In fact, that glass is far from half full. It’s flowing over for the richest 10 percent or fewer of U.S. citizens who have the funds to hide successfully in guarded communities with helicopters set to take them away if things threaten them.

Many of the other 90 percent — so many deluded victims of constant right-wing propaganda — have been bamboozled into believing that the right-wing social agenda, including deporting foreign workers, restoring white supremacy, or undoing marriage equality, is the real solution to their problems.

But an inability to be optimistic doesn’t mean that pessimism is the only alternative either. No matter how we feel about the future, there’s a better, empowering, and realistic choice that can change things.

It’s to opt for hope. Hope is a conscious decision.

Hopelessness, on the other hand, is a feeling. But that doesn’t make it worthless.

Hopelessness is, like anger or envy, a secondary emotion that prevents us from feeling the primary emotions that lie beneath it: Fear, hurt, powerlessness, and confusion.
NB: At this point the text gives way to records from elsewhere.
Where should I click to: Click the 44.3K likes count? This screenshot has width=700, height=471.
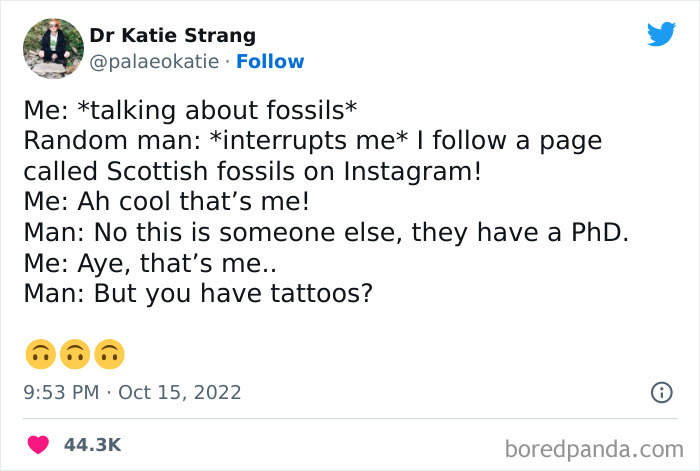pos(92,444)
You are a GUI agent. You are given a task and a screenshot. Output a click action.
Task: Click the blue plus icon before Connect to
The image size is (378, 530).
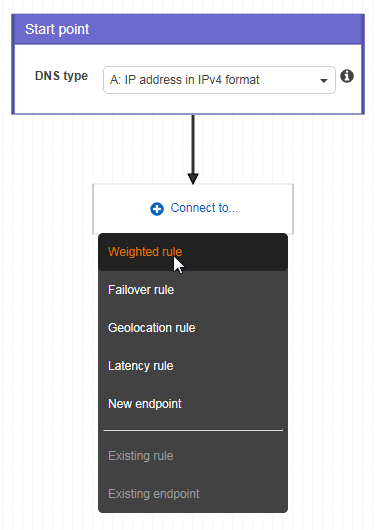(157, 209)
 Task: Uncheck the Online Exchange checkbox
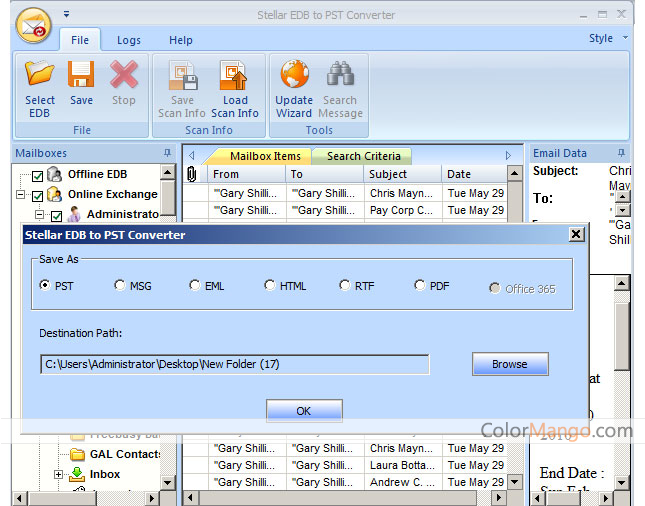pyautogui.click(x=38, y=195)
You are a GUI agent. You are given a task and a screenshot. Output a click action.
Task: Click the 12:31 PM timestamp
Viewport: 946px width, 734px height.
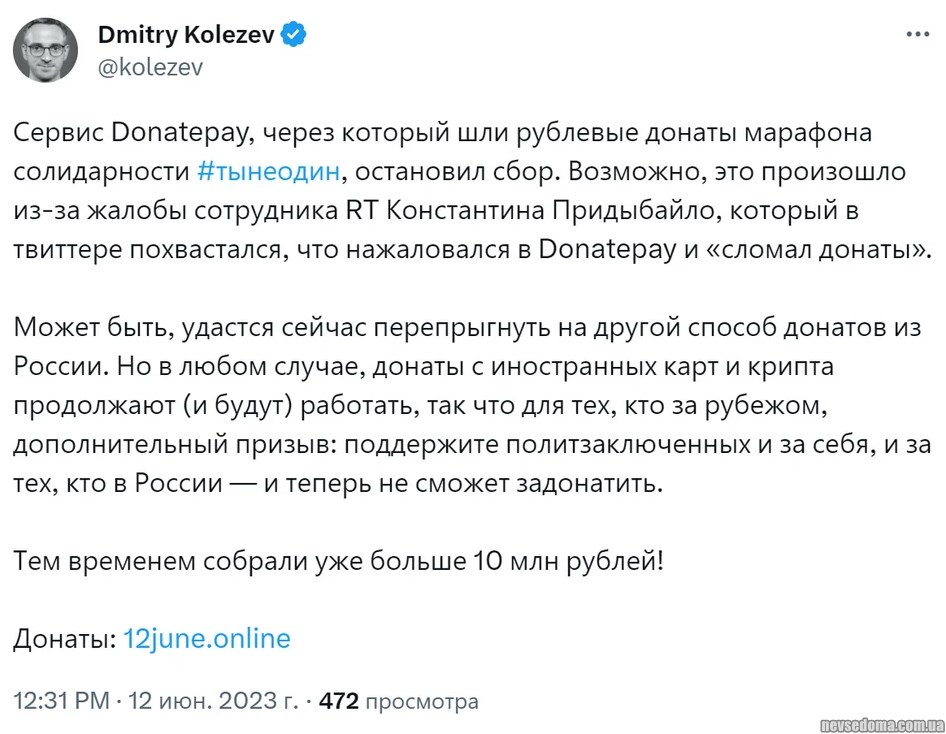click(x=61, y=701)
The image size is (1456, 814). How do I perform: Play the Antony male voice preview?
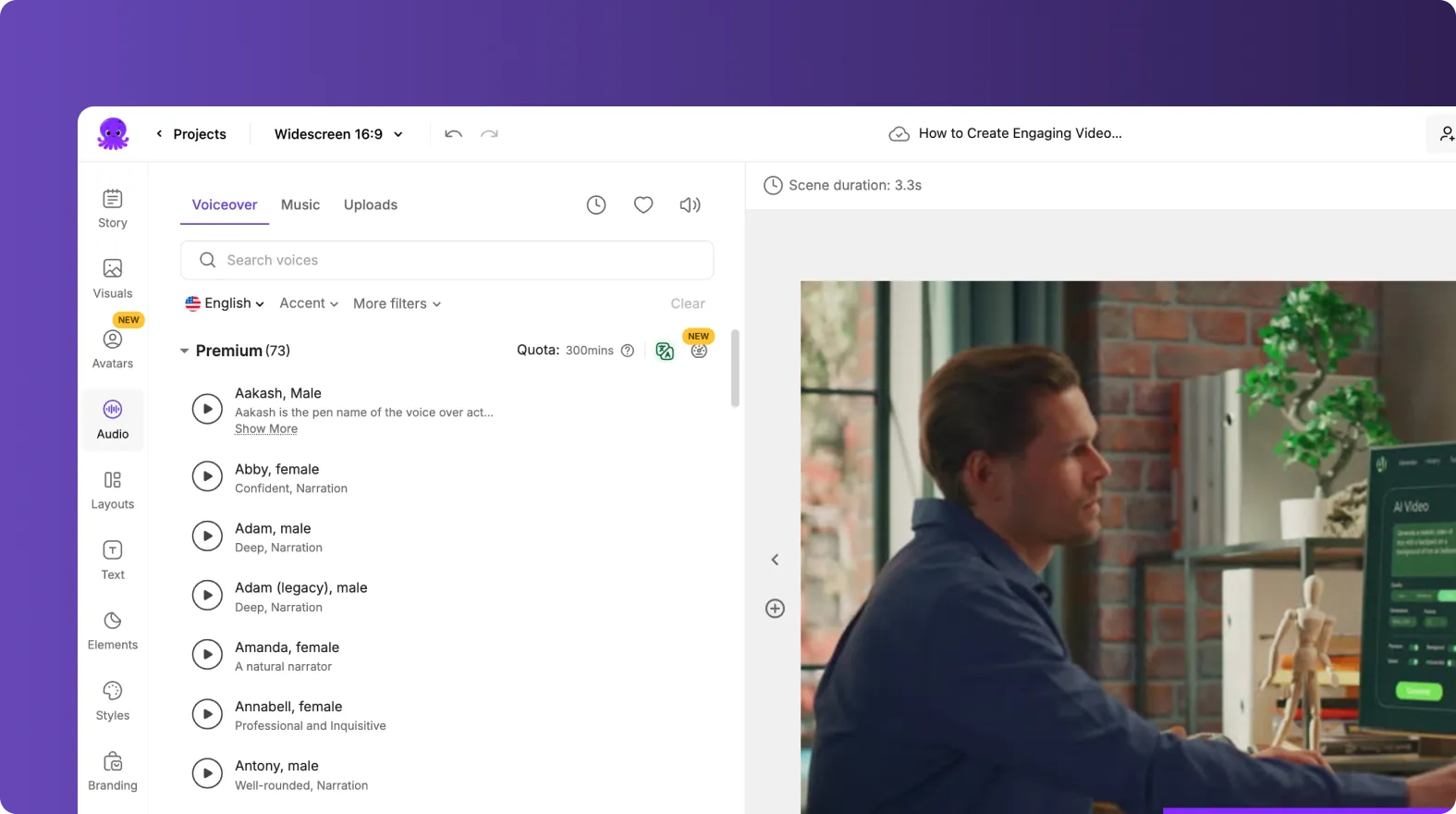207,773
Feeling hopeless is a real clue that there’s something deeper.

And as the times look even grim, let’s turn again to Paul Rogat Loeb’s classic on realistic hope, The Impossible Will Take a Little While: Perseverance and Hope in Troubled Times (in its second edition), so we can make that choice to embrace hope.

Václav Havel, former Czechoslovakian president, provides one example. Three years before the Communist dictatorship fell, Havel wrote: “Hope is not prognostication. It is an orientation of the spirit, an orientation of the heart.” His experience is one of many that show that a series of seemingly futile and insignificant actions can bring down an empire.

Even in what appears to be a losing cause, one person might knowingly inspire another, and then another, who could go on and change the world.

Loeb tells of a friend who in the early 1960s in a pouring rain joined a small vigil in front of the White House protesting nuclear testing. A few years later, famous baby doctor Benjamin Spock, who influenced thousands, spoke at a vastly larger march against the Viet Nam War, telling the crowd that his inspiration was that small group he saw by chance huddled with their kids in the rain. “I thought that if those women were out there, their cause must be really important.”

From his cell, Nelson Mandela speaks of how to survive prison intact, emerge undiminished, and conserve and replenish one’s hope. Susan B. Anthony warns: “cautious, careful people, always casting about to preserve their reputation and social standing, never can bring about a reform.”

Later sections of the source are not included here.